Identifiability and parameterization in VAEs

Alex Lee, 2023-01-31

Overall principles of VAEs

Objective: model some random vectors $\mathbf{x} \in \mathbb{R}^d$ by using a latent variable $\mathbf{z} \in \mathbb{R}^n$ to structure a deep latent variable model:

\[p_\mathbf{\theta}(\mathbf{x}, \mathbf{z}) = p_\mathbf{\theta}(x \mid\mathbf{z})p_\mathbf{\theta}(\mathbf{z})\]

Where $\theta \in \Theta$ are parameters of that model.

The model then gives the observed distribution as:

\[p_\theta(x) = \int p_{\mathbf{\theta}}(\mathbf{x}, \mathbf{z}) \mathrm{d}\mathbf{z}\]

What about the data?

We assume there is a data generating process given by:

$p_{\mathbf{\theta^\ast}}(\mathbf{x}, \mathbf{z}) = p_{\theta^\ast}(\mathbf{x}\mid\mathbf{z}) p_{\theta^\ast}(\mathbf{z}^\ast)$

with $\mathbf{\theta}^\ast$ as true but unknown parameters.

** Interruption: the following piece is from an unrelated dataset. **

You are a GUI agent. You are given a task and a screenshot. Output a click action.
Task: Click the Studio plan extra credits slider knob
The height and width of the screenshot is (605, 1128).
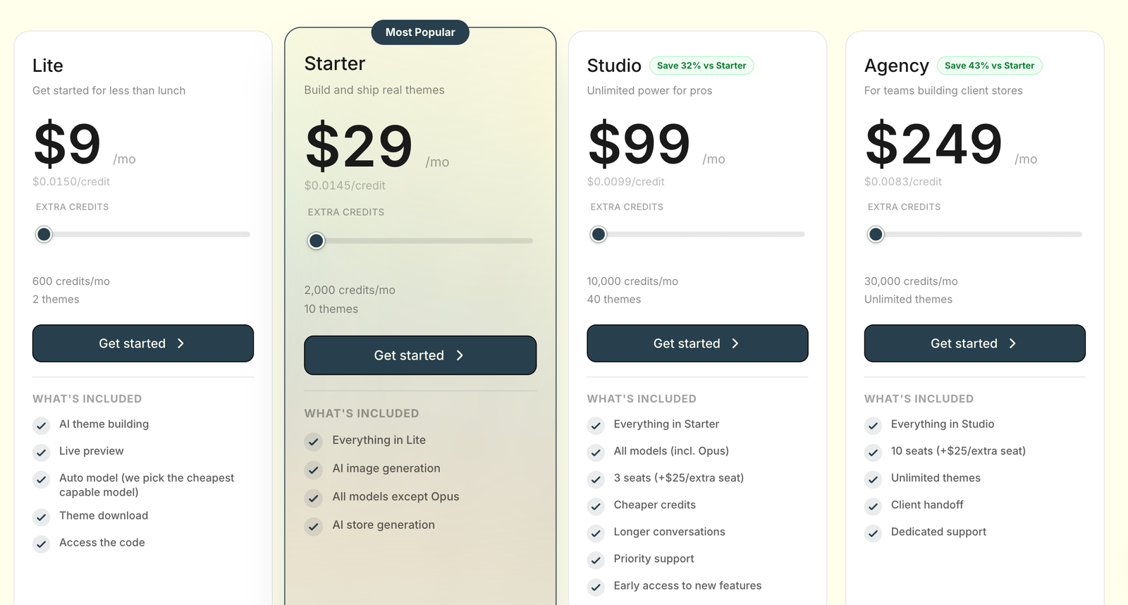point(599,234)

We then suppose the processes that generates our data, $\mathcal{D}$,

$\mathcal{D} = \{\mathbf{x}^{(1)}, ..., \mathbf{x}^{(\mathit{N})}\}$ is,

$\mathbf{z}^{\ast(i)} \sim p_{\theta^\ast}(\mathbf{z})$
$\mathbf{x}^{(i)} \sim p_{\theta} (\mathbf{x} \mid \mathbf{z}^{\ast(i)})$

and we optimize using the likelihood such that after optimization:

$p_{\theta}(\mathbf{x}) \approx p_{\theta^{\ast}}(\mathbf{x})$

So, what’s the problem? (according to Khemakhem et al.)

In our framework, we learn a generative model: $p_\theta (\mathbf{x}, \mathbf{z}) = p_\theta (\mathbf{x} \mid \mathbf{z}) p_\theta (\mathbf{z})$ as well as an inference model: $q_\phi (\mathbf{z} \mid \mathbf{x})$

The problem is that we generally have no guarantees about what these learned distributions actually are: all we know is that the marginal distribution over $x$ is meaningful.

Intuitively, we cannot be confident in our inference model $q_\phi$, because our models are unidentifiable (do not satisfy):

\[\forall(\theta, \theta^{\prime}) : p_\theta(\mathbf{x}) = p_{\theta^\prime} (\mathbf{x}) \implies \theta = \theta^{\prime} \]

and in fact, Locatello (2019) shows ID of disentangled models is impossible for any similar unsupervised model (including $\beta$-VAE, TC-VAE, etc.) without inductive bias (or supervision).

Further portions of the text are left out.